私には第一に彼が解しがたい男のように見えました。どうしてあんな事を突然私に打ち明けたのか、またどうして打ち明けなければいられないほどに、彼の恋が募って来たのか、そうして平生の彼はどこに吹き飛ばされてしまったのか、すべて私には解しにくい問題でした。私は彼の強い事を知っていました。また彼の真面目な事を知っていました。私はこれから私の取るべき態度を決する前に、彼について聞かなければならない多くをもっていると信じました。同時にこれからさき彼を相手にするのが変に気味が悪かったのです。私は夢中に町の中を歩きながら、自分の室に凝と坐っている彼の容貌を始終眼の前に描き出しました。しかもいくら私が歩いても彼を動かす事は到底できないのだという声がどこかで聞こえるのです。つまり私には彼が一種の魔物のように思えたからでしょう。私は永久彼に祟られたのではなかろうかという気さえしました。

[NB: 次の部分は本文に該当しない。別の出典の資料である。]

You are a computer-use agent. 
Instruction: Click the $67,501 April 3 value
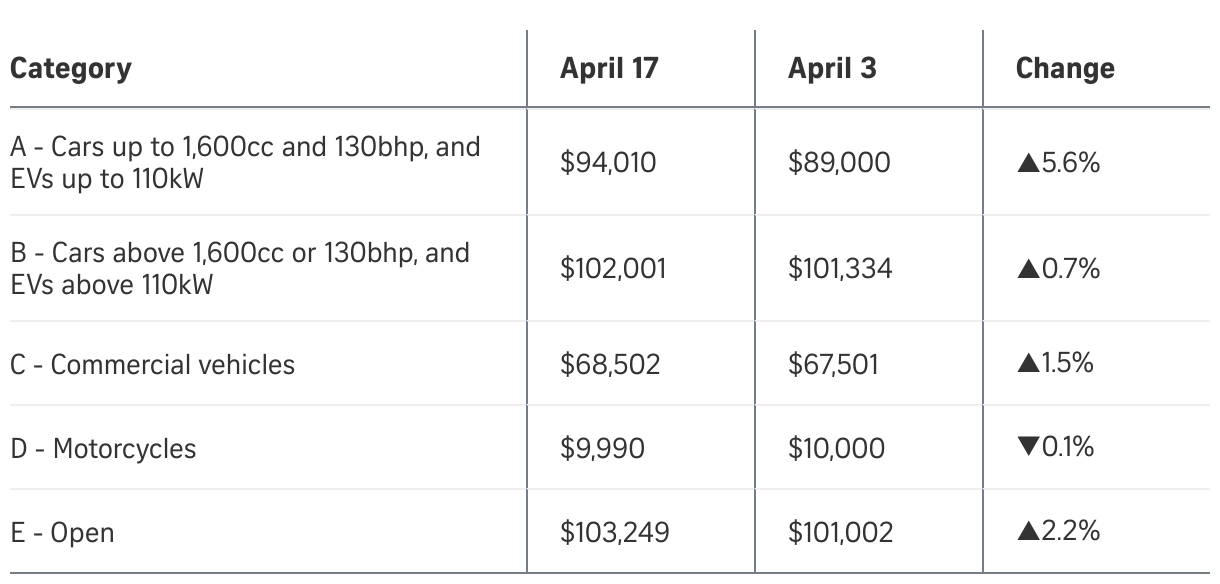(x=833, y=364)
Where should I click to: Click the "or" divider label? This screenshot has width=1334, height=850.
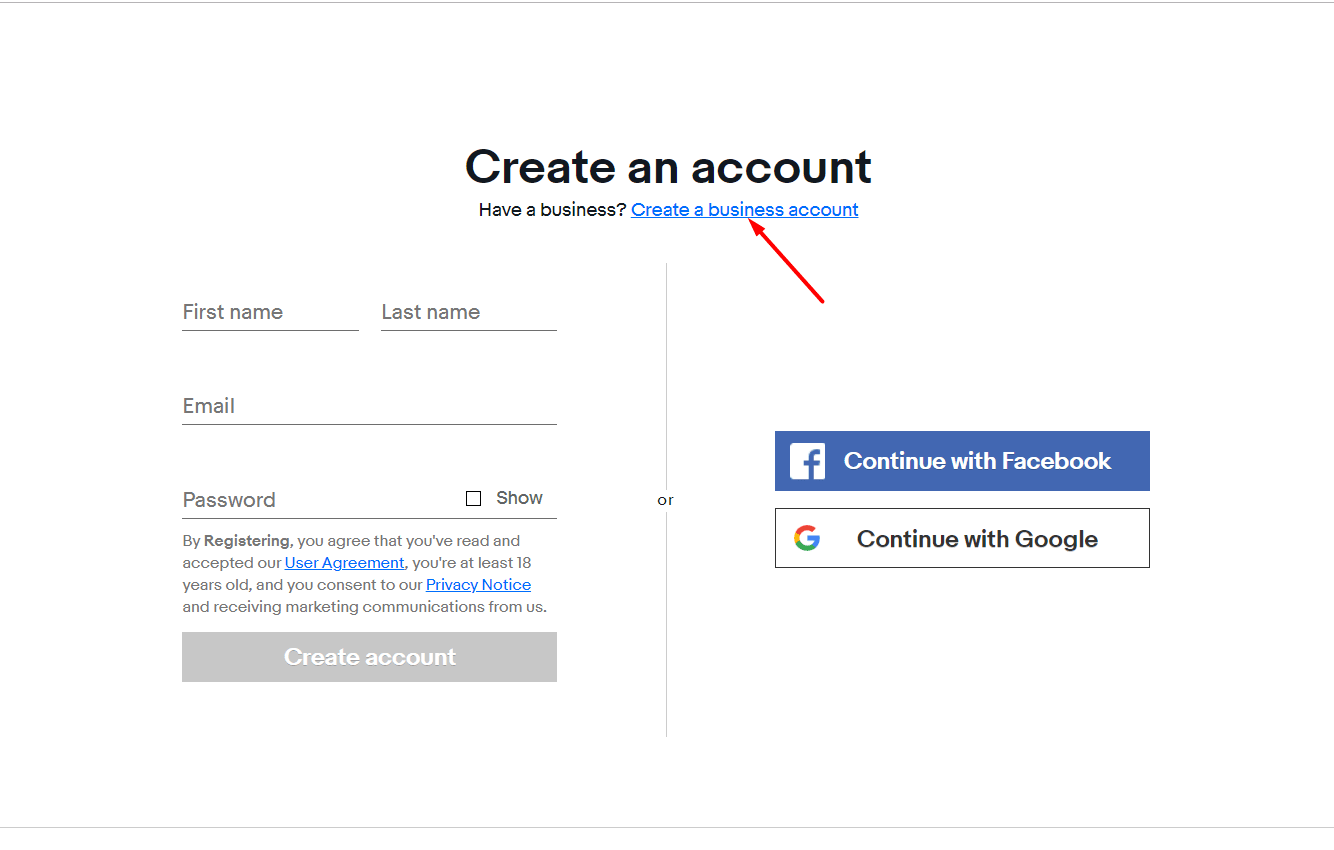666,500
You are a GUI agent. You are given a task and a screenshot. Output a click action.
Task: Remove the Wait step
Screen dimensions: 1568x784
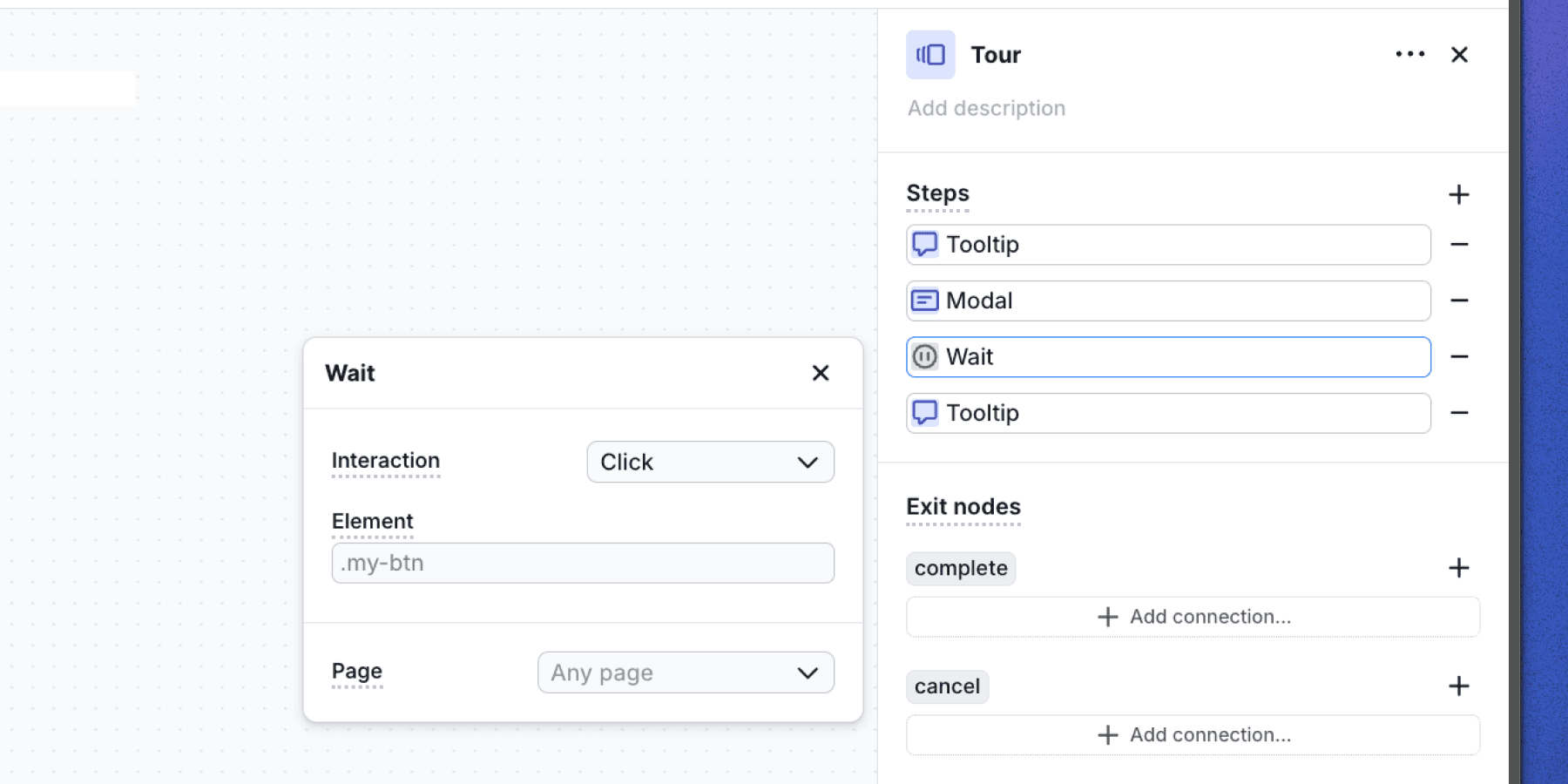pyautogui.click(x=1459, y=356)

私が疲れて宅へ帰った時、彼の室は依然として人気のないように静かでした。
三十八
「私が家へはいると間もなく俥の音が聞こえました。今のように護謨輪のない時分でしたから、がらがらいう厭な響きがかなりの距離でも耳に立つのです。車はやがて門前で留まりました。
私が夕飯に呼び出されたのは、それから三十分ばかり経った後の事でしたが、まだ奥さんとお嬢さんの晴着が脱ぎ棄てられたまま、次の室を乱雑に彩っていました。二人は遅くなると私たちに済まないというので、飯の支度に間に合うように、急いで帰って来たのだそうです。しかし奥さんの親切はKと私とに取ってほとんど無効も同じ事でした。私は食卓に坐りながら、言葉を惜しがる人のように、素気ない挨拶ばかりしていました。Kは私よりもなお寡言でした。たまに親子連で外出した女二人の気分が、また平生よりは勝れて晴れやかだったので、我々の態度はなおの事眼に付きます。奥さんは私にどうかしたのかと聞きました。私は少し心持が悪いと答えました。実際私は心持が悪かったのです。すると今度はお嬢さんがKに同じ問いを掛けました。Kは私のように心持が悪いとは答えません。ただ口が利きたくないからだといいました。お嬢さんはなぜ口が利きたくないのかと追窮しました。私はその時ふと重たい瞼を上げてKの顔を見ました。私にはKが何と答えるだろうかという好奇心があったのです。Kの唇は例のように少し顫えていました。それが知らない人から見ると、まるで返事に迷っているとしか思われないのです。お嬢さんは笑いながらまた何かむずかしい事を考えているのだろうといいました。Kの顔は心持薄赤くなりました。
その晩私はいつもより早く床へ入りました。私が食事の時気分が悪いといったのを気にして、奥さんは十時頃蕎麦湯を持って来てくれました。しかし私の室はもう真暗でした。奥さんはおやおやといって、仕切りの襖を細目に開けました。洋燈の光がKの机から斜めにぼんやりと私の室に差し込みました。Kはまだ起きていたものとみえます。奥さんは枕元に坐って、大方風邪を引いたのだろうから身体を暖ためるがいいといって、湯呑を顔の傍へ突き付けるのです。私はやむをえず、どろどろした蕎麦湯を奥さんの見ている前で飲みました。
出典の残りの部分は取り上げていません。